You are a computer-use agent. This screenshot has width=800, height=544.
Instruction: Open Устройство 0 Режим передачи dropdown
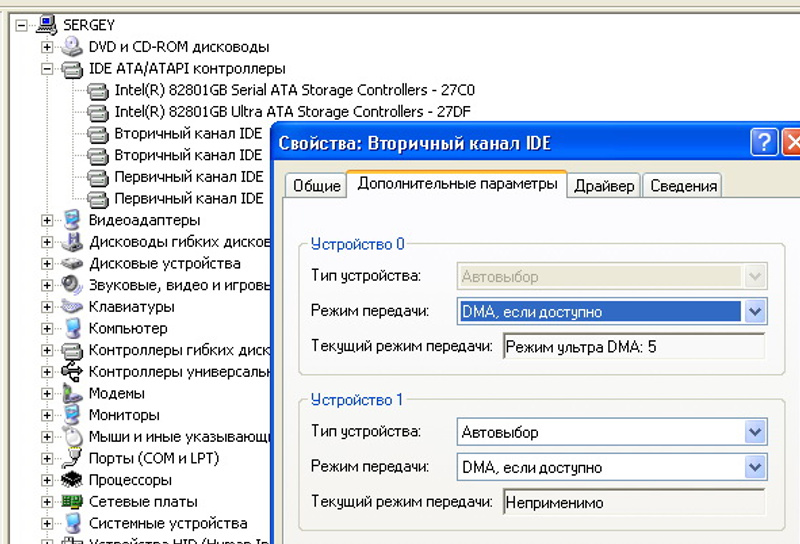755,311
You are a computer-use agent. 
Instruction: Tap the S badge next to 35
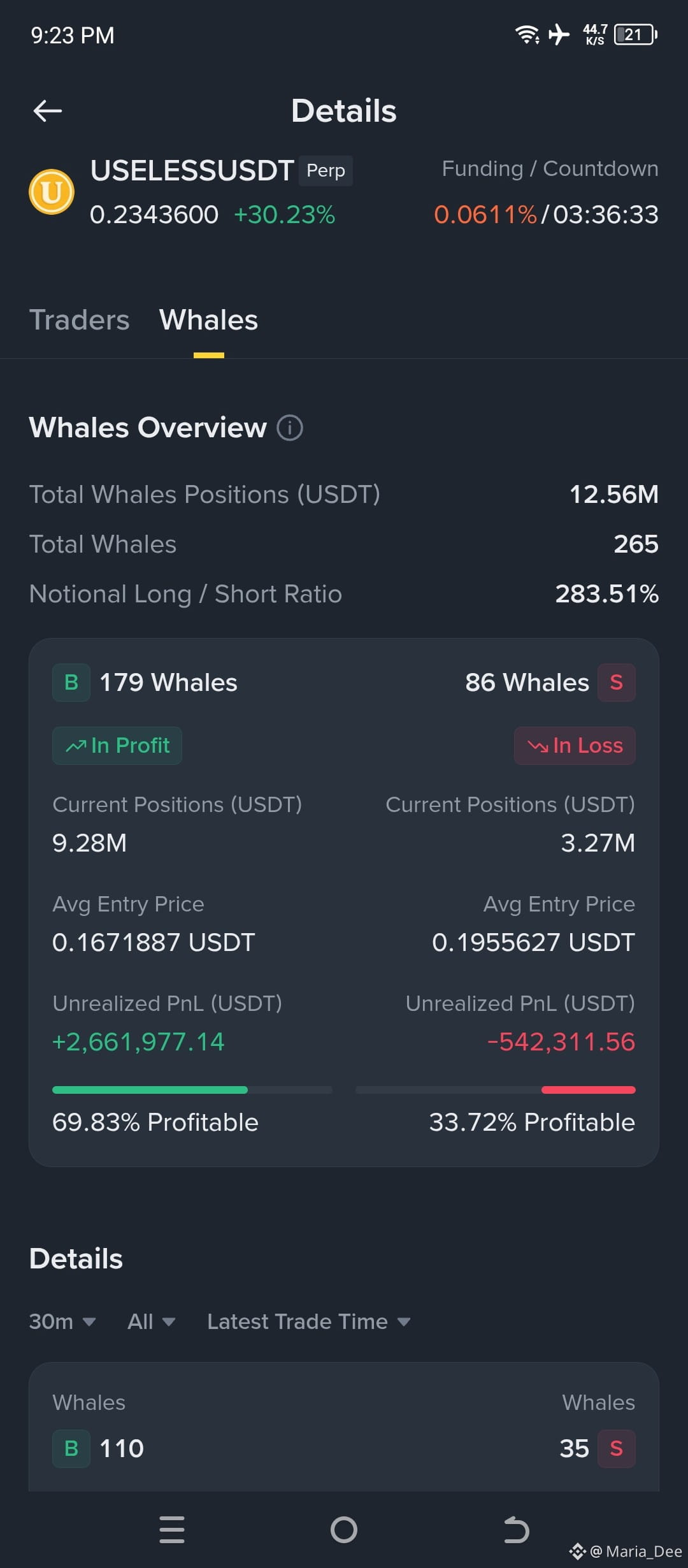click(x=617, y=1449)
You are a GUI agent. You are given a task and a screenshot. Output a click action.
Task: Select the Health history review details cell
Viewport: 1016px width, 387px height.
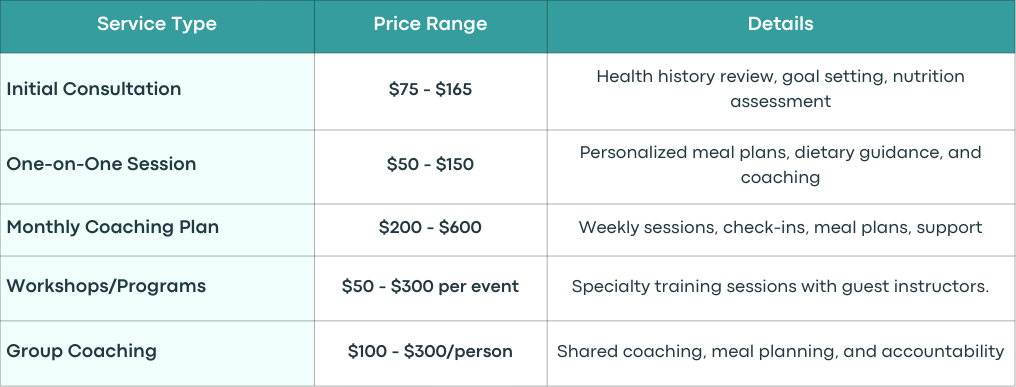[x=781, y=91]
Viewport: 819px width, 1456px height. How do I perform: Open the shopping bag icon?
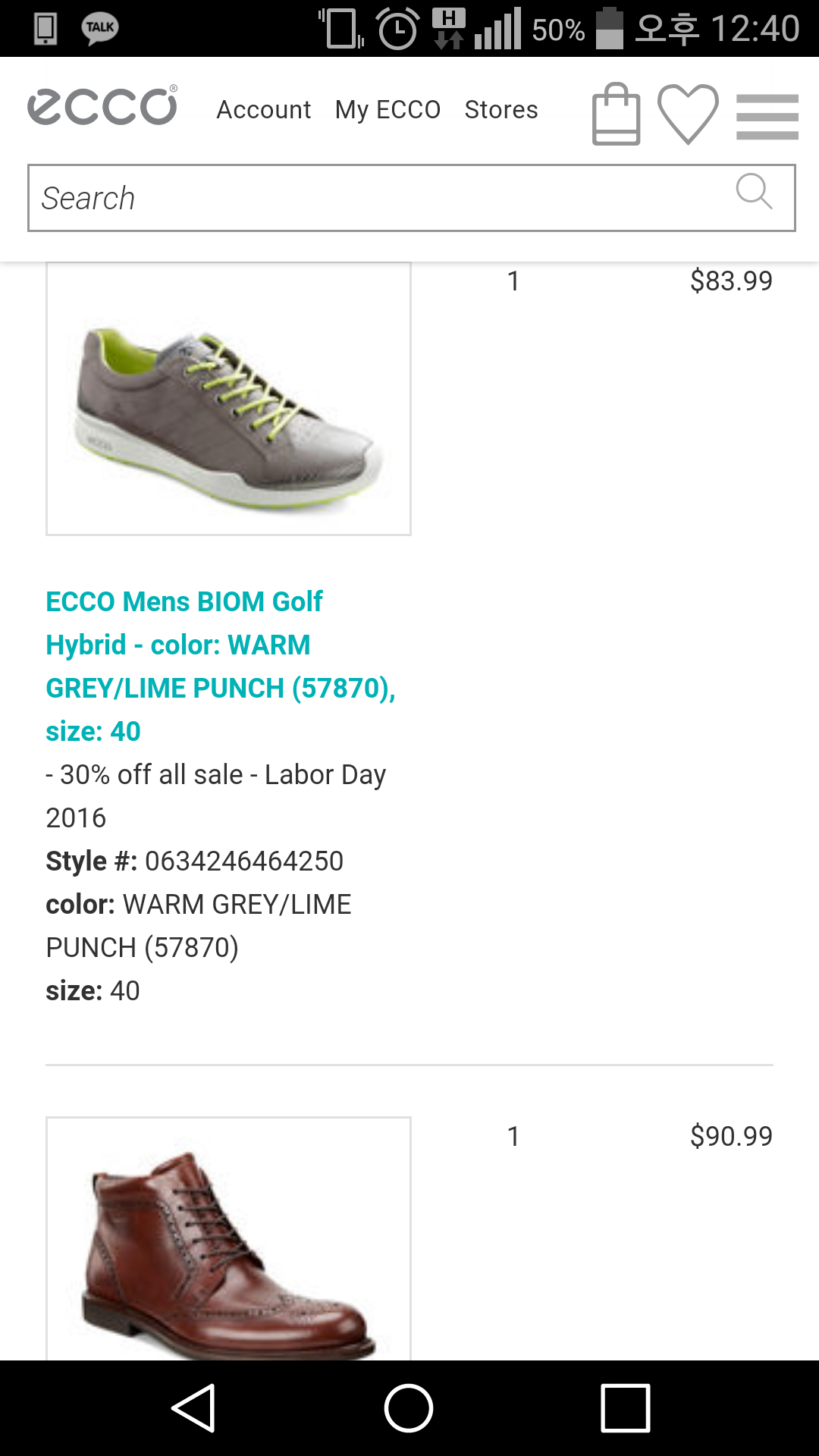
...
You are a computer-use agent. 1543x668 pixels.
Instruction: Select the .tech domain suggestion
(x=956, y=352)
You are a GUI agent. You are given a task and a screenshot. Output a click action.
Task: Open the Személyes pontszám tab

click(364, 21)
---
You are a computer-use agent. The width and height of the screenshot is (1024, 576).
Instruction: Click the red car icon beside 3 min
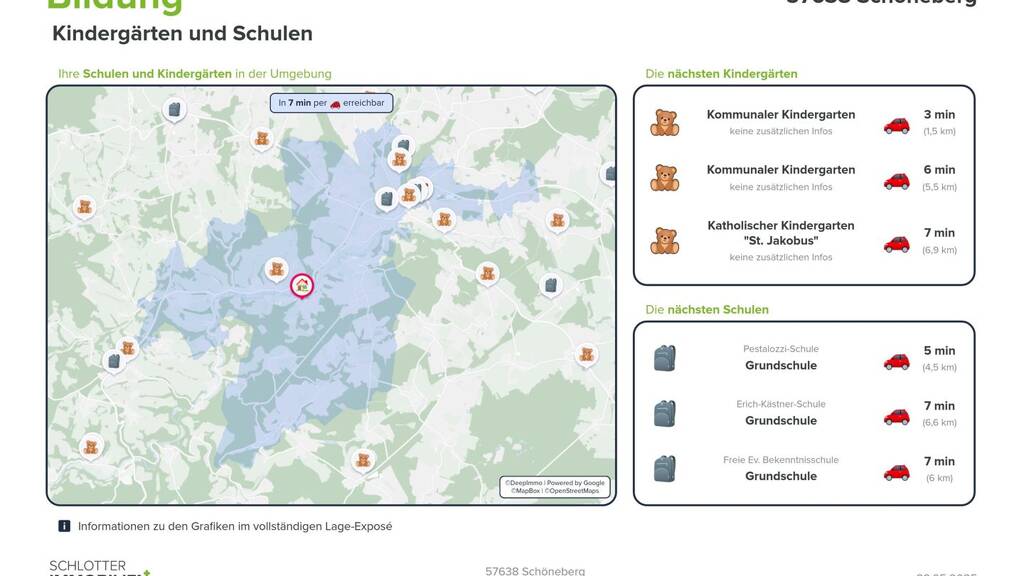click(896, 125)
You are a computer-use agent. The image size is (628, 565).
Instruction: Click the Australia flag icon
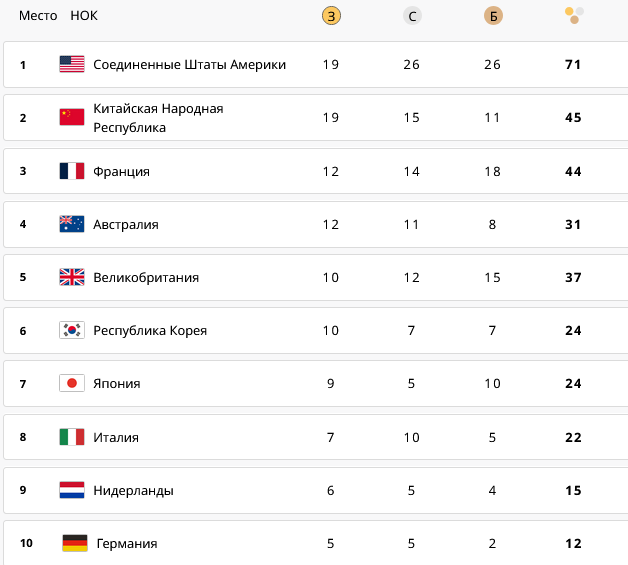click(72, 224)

## [WORK REQUEST]
Would you please copy every line in the data that contains the word "screenshot"?

## [ANSWER TO THE PROBLEM]
You are a computer-use agent. This screenshot has width=800, height=544.
You are a GUI agent. You are given a task and a screenshot. Output a click action.
You are a GUI agent. You are given a task and a screenshot. Output a click action.
You are a computer-use agent. The width and height of the screenshot is (1024, 576).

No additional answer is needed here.